In a world where the church is constantly under pressure to adapt and change and morph boldly into the future, where a whole Presbyterian organization is devoted to figuring out what "NEXT Church" looks like (they just had a big meeting this past week), where the past is something to be treated as if it carried bubonic plague, I'm off in my little corner chanting prayers like an addict. Who am I kidding? They don't hold meetings devoted to "PAST Church," and I'm off chanting almost by reflex. I'm not that far from fifty. My middle year of seminary is getting whacked around by cancer treatment. My car CD player is far more likely to be occupied by Coltrane or Mendelssohn than by whoever this Mumford & Sons outfit is. I am not a polished or highly refined physical presence by anybody's standards. I'm not what anyone would call a particularly inspiring dynamic or outgoing leader type (my style, such as it is, is rather more quiet with much question-asking). I'm not particularly well-connected. I don't have any grand visions for the future. Who am I kidding?
And yet the fool's errand continues. There is no turning back, not because I haven't thought very hard about it at times, but because the thing, whatever it is, is still out there. I'm less certain what "the thing" is anymore; I still imagine some form of pastoral calling, but my life has been so whacked around of late that I have to be open to different avenues by which such a vocation may be lived out. Whatever that might be, I'm still on the path towards it, wherever that is.

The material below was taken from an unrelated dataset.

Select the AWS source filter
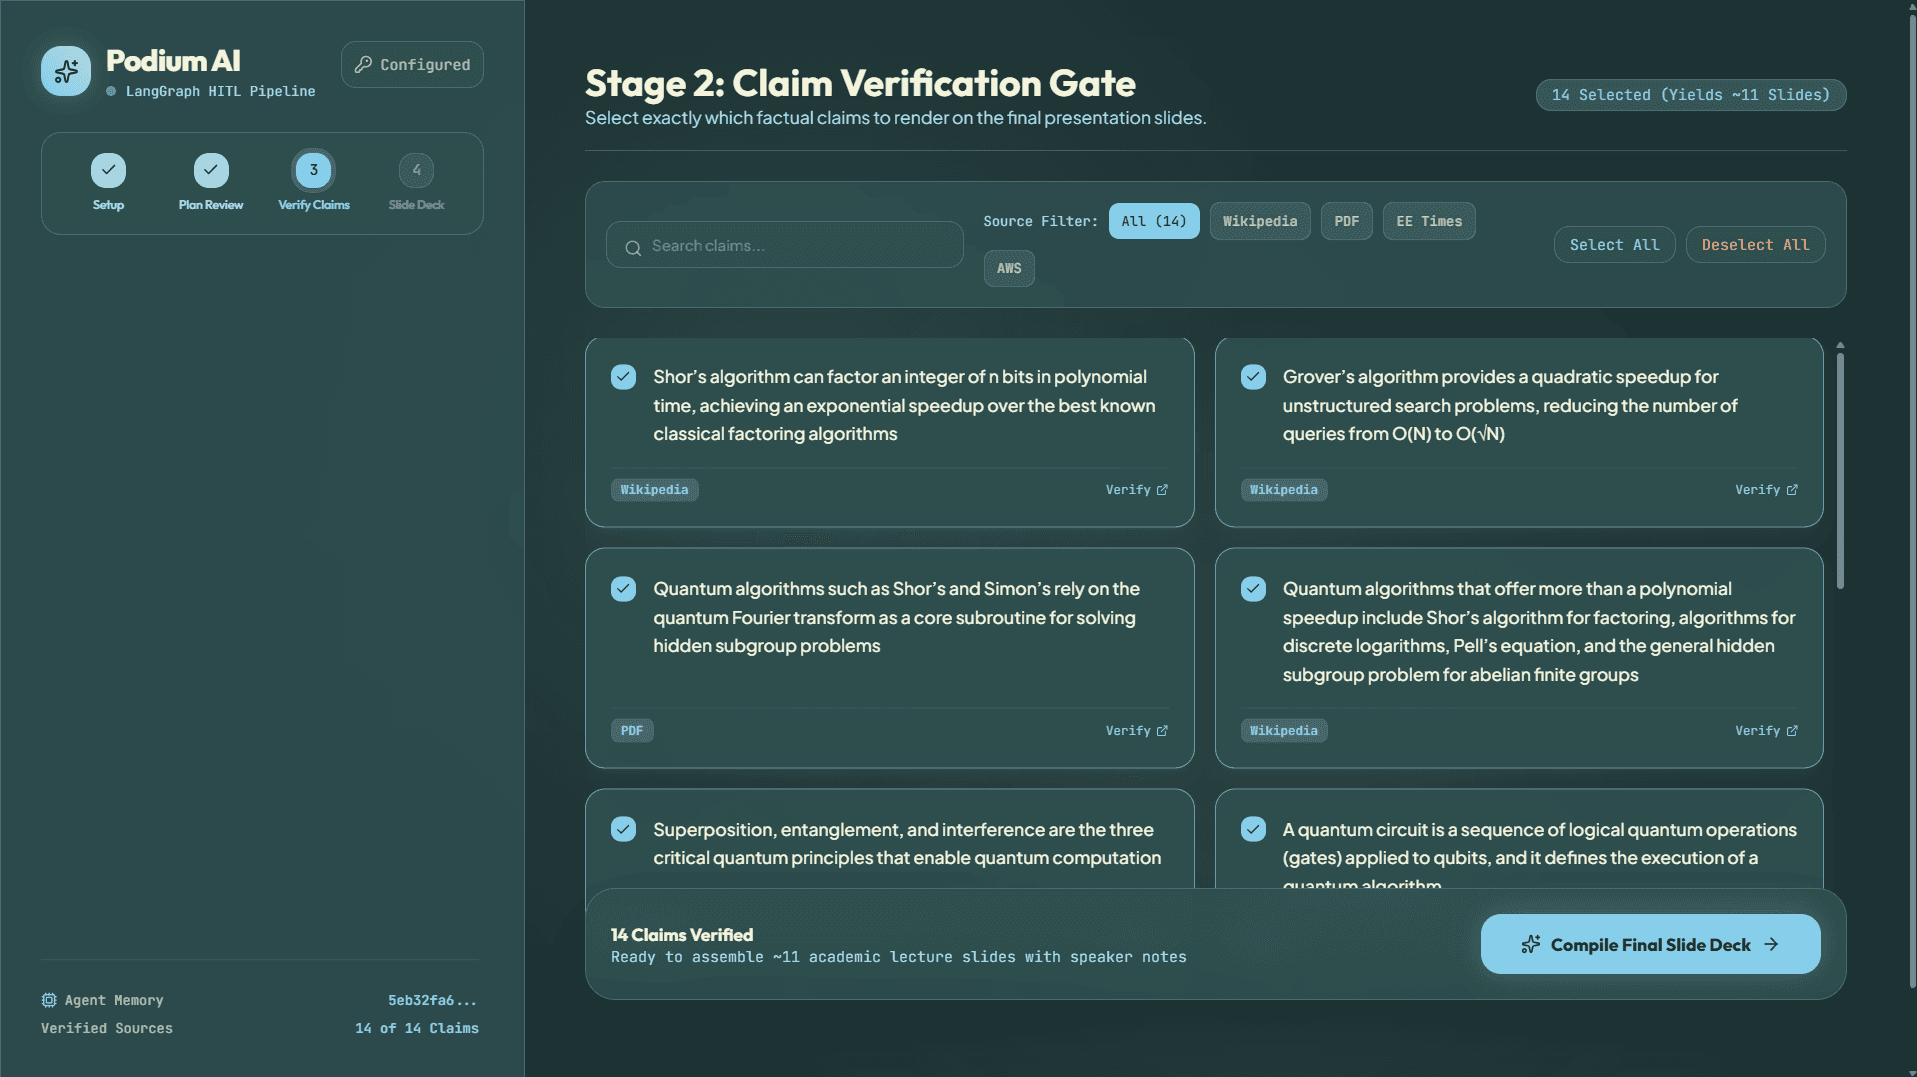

I'm still here because every now and then my mind explodes in class, or in chapel, or just sitting and reading or talking -- not a destructive, waste-laying explosion, more like the Big Bang, with pockets of life springing out where there was only chaos and void before, and I know that another piece of the puzzle, another building block, has fallen into place.
I'm still here because I cannot get free of that sense of vocation, acting much like a particularly strong undertow, pulling me in directions I would not have imagined before, drowning me in a hope and a passion from which I have no desire to be rescued.
I'm still here because I can't imagine being anywhere else. Even if I don't see anyplace for the bizarrely-shaped peg that I am to fit into.